Game-Focused Learning in Cooperative and Non-Cooperative Games
In many real-world interactions between strategic agents, decision theoretic reasoning is complicated by a lack of understanding of the preferences or utility functions of the agents in the interaction. If we could solve the learning problem optimally, the models could be plugged in to well-developed tools from game theory. However, learning perfect models is rarely possible, requiring the learned model to reflect its use in strategic reasoning. In this talk, I discuss two different domains where these problems arise. The first is planning ranger patrols to thwart poachers: rangers observe historical poaching activity throughout the park and use this information to plan patrols that aim to gather snares and traps before they capture animals. We develop an end-to-end learning approach where the estimated utility derived by patrolling explicitly informs the models that are learned. The second setting is electricity markets, where we show that introducing consumer-representing agents increases market efficiency. These agents require knowledge of the preferences of the consumers they represent, and we develop an elicitation scheme that takes into account the subconscious reasoning that people use to make many electricity use decisions.
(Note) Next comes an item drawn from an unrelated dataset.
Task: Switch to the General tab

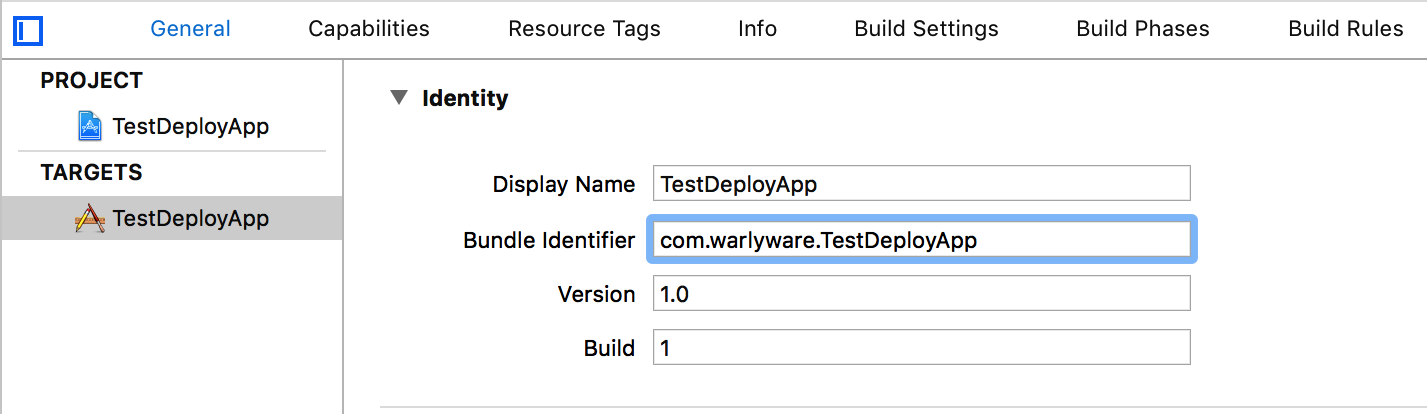Action: point(190,29)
Andrew Perrault is a postdoctoral fellow at the Center for Research in Computation and Society at the Harvard John A. Paulson School of Engineering and Applied Science. His work focuses on strategic interactions between agents when the preferences of the agents are learned from data or by querying. He received his Ph.D. from University of Toronto in 2018 under the supervision of Craig Boutilier and his B.A. from Cornell University. His research interests include cooperative and non-cooperative game theory, machine learning, preference elicitation and market design.